Problem statement >>
Reproduce the entries shown below only from the line with "Where should I click to: Click" down to the line with "This screenshot has height=1370, width=2161.", keeping both end lines and copying each one exactly.

▽

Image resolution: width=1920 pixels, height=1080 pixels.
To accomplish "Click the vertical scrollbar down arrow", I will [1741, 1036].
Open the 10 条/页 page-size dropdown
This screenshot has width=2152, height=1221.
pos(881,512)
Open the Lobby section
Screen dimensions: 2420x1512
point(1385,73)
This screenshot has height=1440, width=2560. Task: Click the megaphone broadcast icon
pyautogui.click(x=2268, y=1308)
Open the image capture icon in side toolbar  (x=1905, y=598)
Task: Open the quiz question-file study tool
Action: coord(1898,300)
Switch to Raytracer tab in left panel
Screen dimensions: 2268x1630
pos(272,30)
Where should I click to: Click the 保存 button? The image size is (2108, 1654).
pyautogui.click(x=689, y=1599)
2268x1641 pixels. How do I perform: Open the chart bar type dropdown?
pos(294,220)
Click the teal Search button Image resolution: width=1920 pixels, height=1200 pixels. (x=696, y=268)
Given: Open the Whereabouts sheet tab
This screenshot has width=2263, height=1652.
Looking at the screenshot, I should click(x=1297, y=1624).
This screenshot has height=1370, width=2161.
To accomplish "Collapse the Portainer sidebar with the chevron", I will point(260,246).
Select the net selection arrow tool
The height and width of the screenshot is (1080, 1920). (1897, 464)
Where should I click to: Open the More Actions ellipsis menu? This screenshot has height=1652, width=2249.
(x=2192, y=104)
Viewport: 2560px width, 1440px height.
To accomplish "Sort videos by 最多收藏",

△

Solution >>
Where should I click to: Click the 保存 button? The image size is (2108, 1654).
pyautogui.click(x=689, y=1599)
2268x1641 pixels. How do I perform: Open the chart bar type dropdown?
pos(294,220)
Click the teal Search button Image resolution: width=1920 pixels, height=1200 pixels. (x=696, y=268)
Given: Open the Whereabouts sheet tab
This screenshot has width=2263, height=1652.
Looking at the screenshot, I should click(x=1297, y=1624).
This screenshot has height=1370, width=2161.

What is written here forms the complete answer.